Since you asked, yes, you could narrow up the very bottom of the one on the right. It looks like it flares out ever so slightly right at the bottom, but that could be the angle. If it flared in, instead of out, it might be perfect.

As to your other questions, I'm eagerly awaiting the answers as well.
 

woodtickgreg

scroll, flat, spin
Staff member
Global Moderator
Founding Member
Full Member
Forum Moderator
Messages
16,568
Reaction score
20,267
Location
Eastpointe, Mi. usa
First name
Greg
I do t think the one on the right really needs a smaller foot but more of a rounded edge on the bottom. It just has a sharp edge that makes it look large, if it was a little more rounded and flowing it would give the illusion of being smaller and yet offer the stability of a wider foot. I sometimes think people get too hung up on the foot size and don't really look at what makes the proportions look right or wrong. I would rather have a piece that is stable instead of one that falls over if you look at it hard enough, lol. Ask yourself when looking at it what is there that doesn't look right. I sometimes unscrew the chuck from the lathe and stand the piece up and look at it, if it doesn't look right I can just screw the chuck back on and make the changes.
I think both those pieces look great. :good2:
 

barry richardson

Moderator
Staff member
Global Moderator
Full Member
Messages
9,279
Reaction score
14,445
Location
Buckeye AZ
First name
Barry
Looking good Steve, I turn both wet and dry blanks. A large piece of dry wood usually has some cracks, so if you don't like the look of them, go with a green blank, rough turn and hollow it. I let them dry in a double paper grocery bag in our mud room which has a steady temp. A cardboard box works too. I usually try and stick with the 10% rule for roughout thickness. Your form on the left has a great shape, the one on the right is good too but I would tuck in the bottom bit just a little, continuing the radius you have coming down the side of the form....
 

Steve in VA

Member
Full Member
Messages
838
Reaction score
1,592
Location
Virginia
First name
Steve
Thanks guys!

The base on the one on the right was intentional as I thought flaring it out a tad might help lift it, but I see it's the opposite of what I was thinking and continuing the curve all the way through is probably the right way to go.

I've been pretty successful drying bowls in bags without shavings (too many mold issues) and so will have to give that a try with some hollow forms as I much prefer turning it green. All the ones I've shown thus far have been turned to final thickness, parted off, and then dried in a bag with good results, albeit some movement.
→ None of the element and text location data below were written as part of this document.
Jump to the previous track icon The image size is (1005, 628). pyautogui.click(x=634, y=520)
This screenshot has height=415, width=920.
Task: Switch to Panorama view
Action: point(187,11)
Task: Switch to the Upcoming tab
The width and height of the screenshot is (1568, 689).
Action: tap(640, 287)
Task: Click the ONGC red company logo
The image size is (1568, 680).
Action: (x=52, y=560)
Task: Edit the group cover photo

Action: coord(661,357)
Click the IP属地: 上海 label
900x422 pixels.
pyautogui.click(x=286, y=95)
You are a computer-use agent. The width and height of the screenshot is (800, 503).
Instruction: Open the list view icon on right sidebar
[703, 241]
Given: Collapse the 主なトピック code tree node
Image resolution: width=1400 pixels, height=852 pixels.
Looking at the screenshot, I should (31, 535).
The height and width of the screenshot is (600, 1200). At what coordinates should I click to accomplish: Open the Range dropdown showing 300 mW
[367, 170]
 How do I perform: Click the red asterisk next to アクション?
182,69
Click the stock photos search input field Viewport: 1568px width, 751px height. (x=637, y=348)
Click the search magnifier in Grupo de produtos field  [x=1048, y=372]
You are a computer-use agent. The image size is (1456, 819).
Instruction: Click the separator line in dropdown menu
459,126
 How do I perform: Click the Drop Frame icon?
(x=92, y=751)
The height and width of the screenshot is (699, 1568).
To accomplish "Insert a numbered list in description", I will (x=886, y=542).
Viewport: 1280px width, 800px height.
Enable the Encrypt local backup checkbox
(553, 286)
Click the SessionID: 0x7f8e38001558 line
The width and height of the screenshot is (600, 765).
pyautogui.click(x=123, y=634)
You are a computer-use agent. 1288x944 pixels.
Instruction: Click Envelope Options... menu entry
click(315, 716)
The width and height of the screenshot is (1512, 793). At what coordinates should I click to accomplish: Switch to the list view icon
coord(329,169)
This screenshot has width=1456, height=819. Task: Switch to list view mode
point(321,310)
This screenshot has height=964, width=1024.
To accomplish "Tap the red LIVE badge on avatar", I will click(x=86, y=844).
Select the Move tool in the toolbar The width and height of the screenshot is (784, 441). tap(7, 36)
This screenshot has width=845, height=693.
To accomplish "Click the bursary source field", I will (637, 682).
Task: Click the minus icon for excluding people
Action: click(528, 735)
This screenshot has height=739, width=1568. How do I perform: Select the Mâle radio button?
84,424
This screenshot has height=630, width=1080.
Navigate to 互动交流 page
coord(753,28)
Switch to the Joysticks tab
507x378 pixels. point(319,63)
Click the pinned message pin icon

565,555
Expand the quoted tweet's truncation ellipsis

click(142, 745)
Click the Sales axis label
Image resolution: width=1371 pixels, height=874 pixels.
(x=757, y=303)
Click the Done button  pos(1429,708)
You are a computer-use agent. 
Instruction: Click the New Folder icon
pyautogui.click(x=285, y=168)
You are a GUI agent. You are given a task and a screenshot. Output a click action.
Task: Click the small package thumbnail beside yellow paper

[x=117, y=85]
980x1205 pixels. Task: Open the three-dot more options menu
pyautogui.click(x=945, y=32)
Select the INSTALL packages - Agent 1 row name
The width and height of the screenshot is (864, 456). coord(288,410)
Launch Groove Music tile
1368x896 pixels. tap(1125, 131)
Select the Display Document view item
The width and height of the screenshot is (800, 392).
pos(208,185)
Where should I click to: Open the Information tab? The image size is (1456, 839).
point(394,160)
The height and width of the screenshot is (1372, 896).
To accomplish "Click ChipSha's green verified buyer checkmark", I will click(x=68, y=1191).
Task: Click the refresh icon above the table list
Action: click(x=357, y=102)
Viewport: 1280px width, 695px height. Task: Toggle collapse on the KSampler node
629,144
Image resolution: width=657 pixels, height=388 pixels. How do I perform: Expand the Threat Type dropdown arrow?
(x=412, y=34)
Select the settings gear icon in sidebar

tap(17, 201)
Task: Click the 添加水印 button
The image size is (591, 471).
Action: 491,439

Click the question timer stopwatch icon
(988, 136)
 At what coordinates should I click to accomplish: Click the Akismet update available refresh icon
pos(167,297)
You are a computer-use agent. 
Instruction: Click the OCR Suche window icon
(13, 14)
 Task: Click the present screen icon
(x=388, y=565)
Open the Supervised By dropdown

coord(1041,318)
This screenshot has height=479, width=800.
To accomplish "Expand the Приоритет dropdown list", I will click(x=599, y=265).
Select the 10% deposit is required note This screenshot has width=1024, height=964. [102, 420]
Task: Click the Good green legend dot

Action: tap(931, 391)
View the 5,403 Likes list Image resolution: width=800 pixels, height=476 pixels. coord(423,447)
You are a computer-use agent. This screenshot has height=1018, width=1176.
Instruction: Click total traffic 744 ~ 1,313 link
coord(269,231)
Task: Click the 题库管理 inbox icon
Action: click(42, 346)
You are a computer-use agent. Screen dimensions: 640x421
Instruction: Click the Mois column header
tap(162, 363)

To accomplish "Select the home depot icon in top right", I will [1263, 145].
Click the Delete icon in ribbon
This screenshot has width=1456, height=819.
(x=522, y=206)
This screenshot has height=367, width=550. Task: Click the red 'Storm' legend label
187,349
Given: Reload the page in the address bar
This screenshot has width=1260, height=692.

When rough turning a hollow form, what do you do with the tenon / base to help limit the cracking yet still have the ability to rechuck it? I would think it would be particularly prone to cracking as most of them are end grain vs. most bowls being side grain. And very prone to cracking if turning from a full log with the pith centered? Or are you only using a half to a quarter of the log with the pith being removed?
 

trc65

Member
Full Member
Messages
2,063
Reaction score
5,374
Location
Cameron, Illinois
First name
Tim
Remember reading a while back that one thing to help prevent cracking with the tenon is to cut partially through as if you were going to part it off, but still leave enough meat there to support the 2nd turn. How much that is, I'm not sure.

Barry and others will have to add in what they do/What actually works.
 

Nature Man

Member
Full Member
Messages
8,767
Reaction score
6,054
Location
Redding, CA
First name
Chuck
I really like both of these, but if I had to make a comment about the one on the right it would be that the top is a bit "clunky" looking compared with the delicate nature of the rest of the form. Not having turned any of these, I'm not really sure how I would change it. Chuck
 

Mike Hill

The Bard of Barbecue
Full Member
Messages
3,003
Reaction score
4,758
Location
Nashville, TN
First name
Mike
They are gorgeous! Can't wait to see them in their finished state. They only thing I could add is what others have said already about the base on the right one.